According to his legal report, the environmental toxin’s bio-accumulated properties have been known since the end of the 1960s. In Norway, the substance was included on the so-called 'Poison list' in 1971 and, in the following year, the use and import of PCB was banned in the neighbouring country of Sweden. Nevertheless, Bayer, Monsanto and Rhone Poulenc continued to produce PCB.
Østberg believes that the producers of PCB have a special responsibility for keeping themselves informed on research into their own products. Since this research was actually carried out in the 1960s, the companies must in other words have known of their environmental sins.
Another core argument is the inadequate provision of information to users of products containing PCB.
At the same time that Bayer knew that PCB was dangerous, they were selling the substance to Norwegian paint manufacturers with no mention of this. The shipyards were therefore unaware of the potential problems which could have led them to introduce preventative regulations for painting work. The result was pollution which could have been avoided.

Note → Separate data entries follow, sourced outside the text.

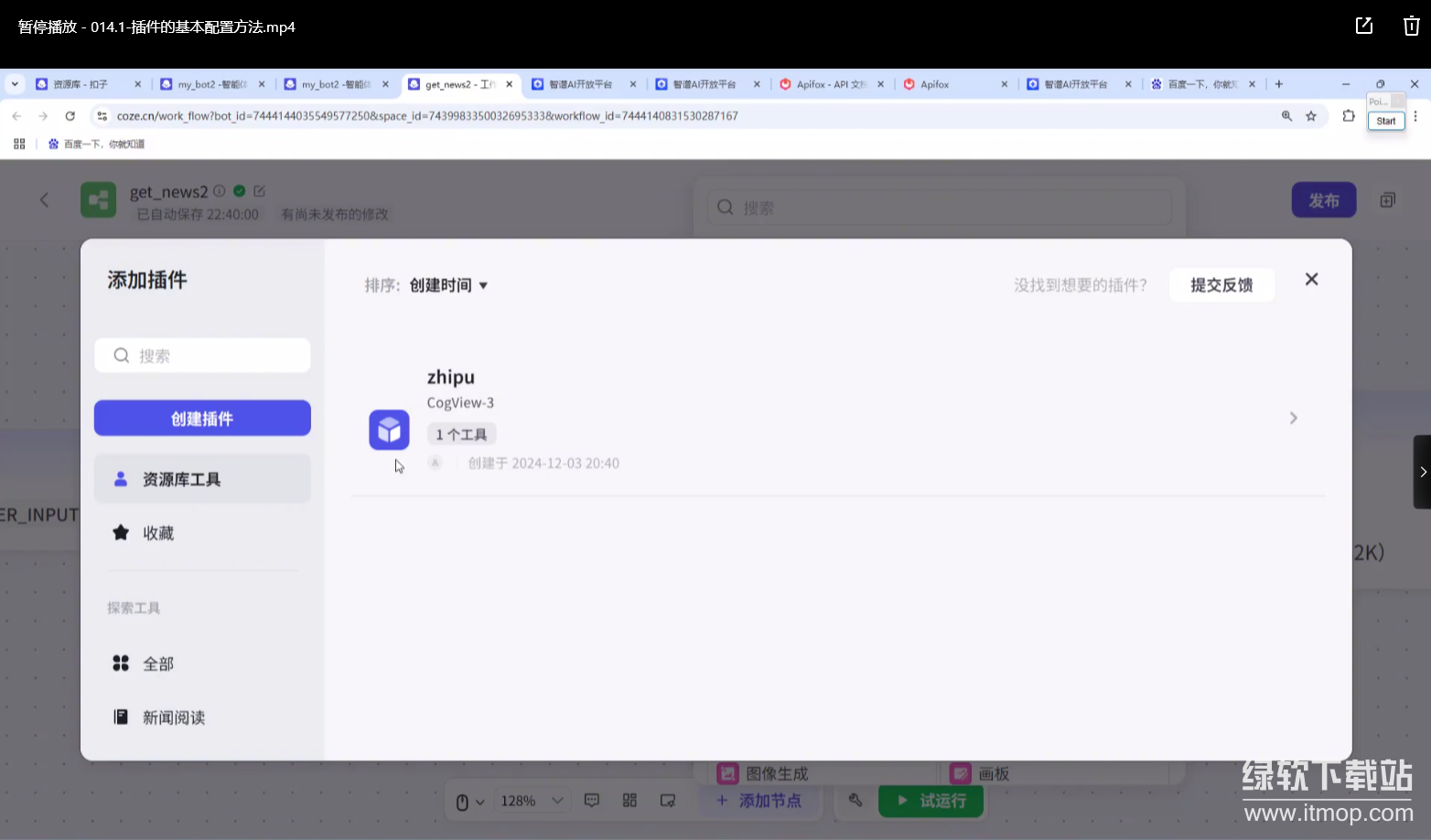
Task: Click the pink 图像生成 node icon
Action: point(727,773)
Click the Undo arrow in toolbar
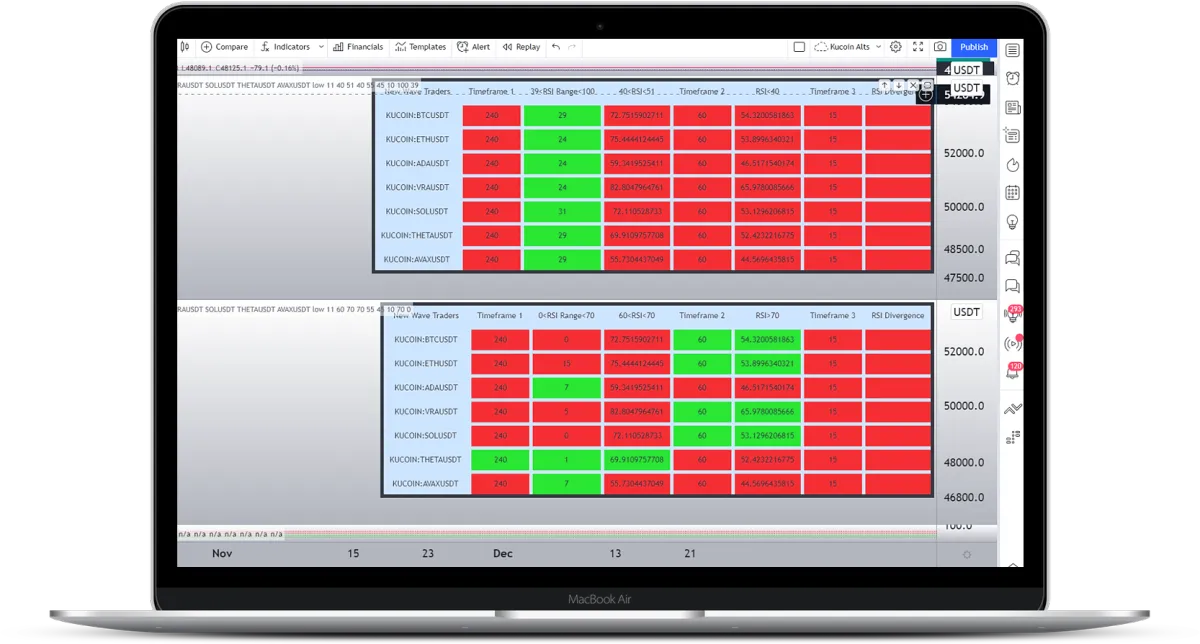Viewport: 1200px width, 644px height. (x=556, y=47)
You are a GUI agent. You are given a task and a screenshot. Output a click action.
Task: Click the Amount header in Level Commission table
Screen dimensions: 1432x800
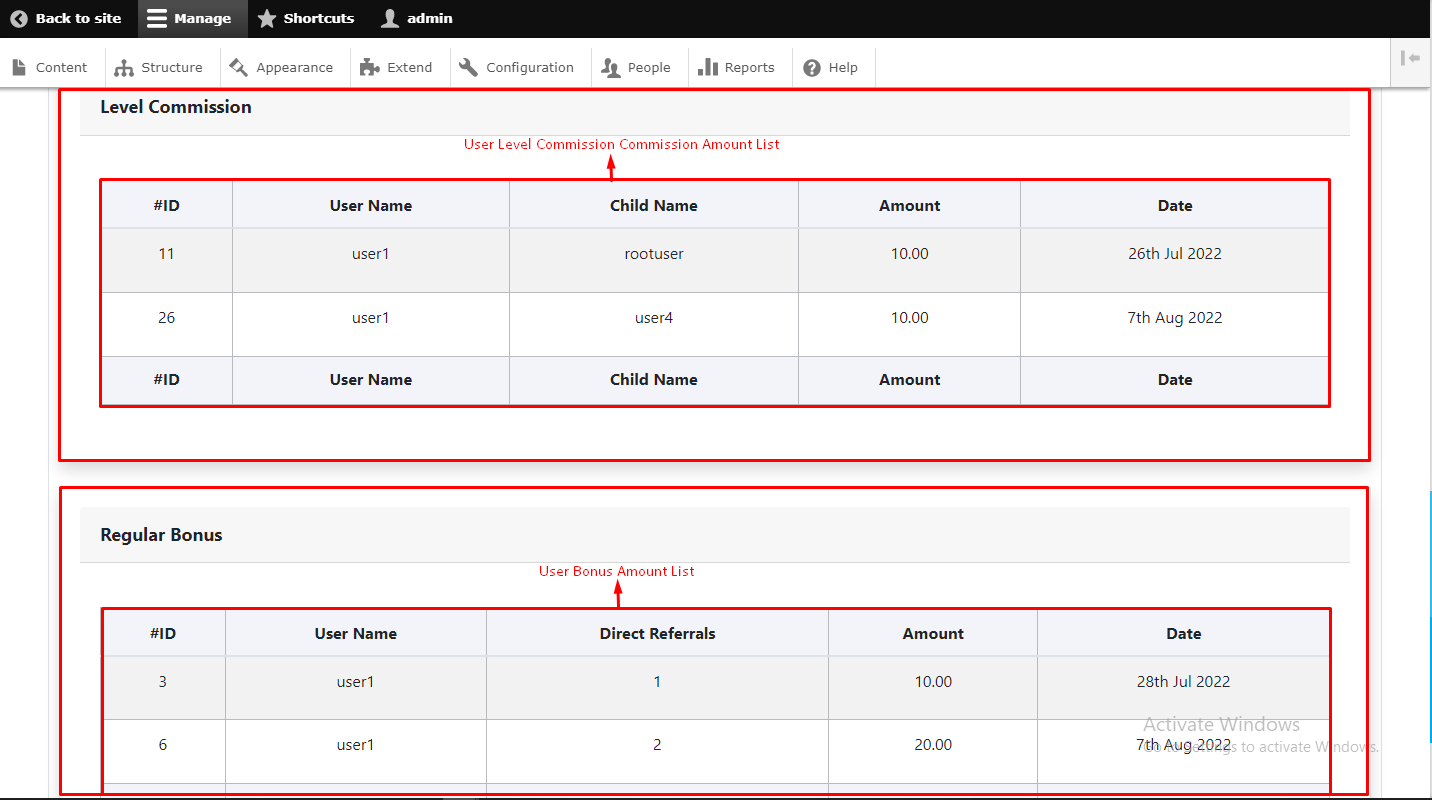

A short time ago, the Norwegian Society for the Conservation of Nature presented all the arguments to the authorities in Oslo. Norway’s capital is to build a new opera house on a site that was previously used by a large shipyard. The seabed in the area is heavily polluted by PCBs. The construction of the opera house will have to be postponed until the seabed has been cleaned up. This is expected to cost as much as £10m.
The Oslo harbour authorities and the environmental town council in Oslo were immediately interested in the information presented by the Norwegian Society for the Conservation of Nature. The authorities are now considering legal action. Regardless of the outcome of any legal case, Bayer and Monsanto are unlikely to appreciate the negative publicity. If the Norwegian authorities win the case, the victory will be extremely important, not just for Norway. PCB pollution is after all a global problem.
Tom Erik Økland is an environmental editor and journalist.